The adjustments are first entered into the accounting journal, and then posted to the general ledger just like steps two and three for the regular accounting entries. This process is illustrated below:
Adjusting Entries and the Accounting Journal
- Sunny originally recorded the purchase of insurance for the year as a prepaid expense, or asset, for $2,400. At the end of January, he now debits insurance expense to increase the expense, and credits the asset prepaid insurance to reduce the asset. The prepaid insurance balance is now $2,200 as shown in the general ledger below.

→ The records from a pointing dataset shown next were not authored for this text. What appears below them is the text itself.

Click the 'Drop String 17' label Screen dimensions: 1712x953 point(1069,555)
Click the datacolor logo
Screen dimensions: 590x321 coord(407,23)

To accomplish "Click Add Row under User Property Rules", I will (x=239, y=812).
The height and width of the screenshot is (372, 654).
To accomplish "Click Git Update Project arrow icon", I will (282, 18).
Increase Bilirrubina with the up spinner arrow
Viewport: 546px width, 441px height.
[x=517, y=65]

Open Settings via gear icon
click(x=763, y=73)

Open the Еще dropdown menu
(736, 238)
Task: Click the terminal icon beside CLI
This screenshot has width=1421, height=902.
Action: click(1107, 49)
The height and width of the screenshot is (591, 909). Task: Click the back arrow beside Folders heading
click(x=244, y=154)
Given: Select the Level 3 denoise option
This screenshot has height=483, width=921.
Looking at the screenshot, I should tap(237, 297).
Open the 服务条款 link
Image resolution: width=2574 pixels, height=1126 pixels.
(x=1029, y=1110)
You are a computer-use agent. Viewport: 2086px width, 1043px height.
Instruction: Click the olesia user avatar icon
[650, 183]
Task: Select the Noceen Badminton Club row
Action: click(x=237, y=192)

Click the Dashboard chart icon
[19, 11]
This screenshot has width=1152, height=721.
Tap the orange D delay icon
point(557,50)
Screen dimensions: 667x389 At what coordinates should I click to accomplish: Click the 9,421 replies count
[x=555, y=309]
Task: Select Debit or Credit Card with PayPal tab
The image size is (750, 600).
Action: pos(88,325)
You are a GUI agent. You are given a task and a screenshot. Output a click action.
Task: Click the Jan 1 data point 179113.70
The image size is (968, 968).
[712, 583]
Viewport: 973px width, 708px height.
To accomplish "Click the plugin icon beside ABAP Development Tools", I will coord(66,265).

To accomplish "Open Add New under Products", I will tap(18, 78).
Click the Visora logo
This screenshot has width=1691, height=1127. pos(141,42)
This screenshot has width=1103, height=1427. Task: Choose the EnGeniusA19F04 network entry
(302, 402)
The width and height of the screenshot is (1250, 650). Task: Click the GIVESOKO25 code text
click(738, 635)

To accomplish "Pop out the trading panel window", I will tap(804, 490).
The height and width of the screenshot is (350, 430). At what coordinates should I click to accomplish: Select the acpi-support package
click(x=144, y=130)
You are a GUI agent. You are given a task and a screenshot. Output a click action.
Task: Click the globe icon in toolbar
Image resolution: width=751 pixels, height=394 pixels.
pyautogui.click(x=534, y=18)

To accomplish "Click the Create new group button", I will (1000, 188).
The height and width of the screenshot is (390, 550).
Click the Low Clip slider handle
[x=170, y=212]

- The company owes 6% on the $18,000 mortgage for land on a yearly basis. To recognize the monthly portion of the yearly interest expense of $1,080 on the monthly financial statements, Sunny debits the interest expense, and credits interest payable for $90. Sunny is not paying the interest at this time, so crediting interest payable increased the liability account, or amount owed for interest as recognized in January ($1,080/12).
- Sunny owes one week of wages to employees for hours submitted for the last week of January. Because he will not pay the wages of $817 until payday in February, Sunny recognizes the expense for both the wages and the employer payroll tax due of $113 (employer Social Security, Medicare, state unemployment taxes, and federal unemployment). Sunny debits (increases) the wage and payroll tax expense accounts, and credits (increases) the liabilities, or payables, for each. Sunny will debit wages payable and credit cash when the wages are paid in February. When Sunny files and pays his employer taxes, he will debit payroll taxes payable and credit cash.
- Sunny estimated that 1% of total credit sales will not be collected. This equates to approximately $700 for the year. To recognize the January portion of the estimate, Sunny debits (increases) the bad debt expense account for $58 ($700/12), and credits allowance for doubtful accounts. Allowance for doubtful accounts is a subsidiary, or contra account of accounts receivable that reduces the balance by the amount in the contra account. It is also shown on the balance sheet with accounts receivable.
The process for posting entries to the general ledger and referencing each account based on the chart of accounts is the same for regular accounting entries as it is for adjusting entries in the accounting cycle.
The adjusting entries are posted to the general ledger accounts, resulting in new totals for each account affected:
Adjusting Entries and Ledger Accounting
Sunny reduced prepaid insurance by $200 to equal $2,200, and increased insurance expense which now equals $200 for the month.
Sunny already paid wages earlier in the month of $3,540, so the balance outstanding for wages payable now equals the adjustment of $817. He does, however, still owe payroll tax for both payrolls totaling $603. Sunny will pay these taxes quarterly, and debit account #220 to reduce the liability when he makes the payment.
The total expenses incurred for wages and payroll taxes are posted to the expense accounts (#555 payroll tax expense and #570 wage expense) because both expenses were incurred in January, even though part of them entered on Jan. 31 were not yet paid.
The other adjusting entries posted equal the balance of the general ledger accounts since there was no other activity in those respective accounts before the adjustments.
Adjusting Entries Summary
Adjusting entries serve two main purposes in the accounting cycle:
Adjusting entries provide fairer and more accurate financial information for the reporting period. |
The next step in the accounting cycle is to verify the accuracy of each account after the adjusting entries with the adjusted trial balance.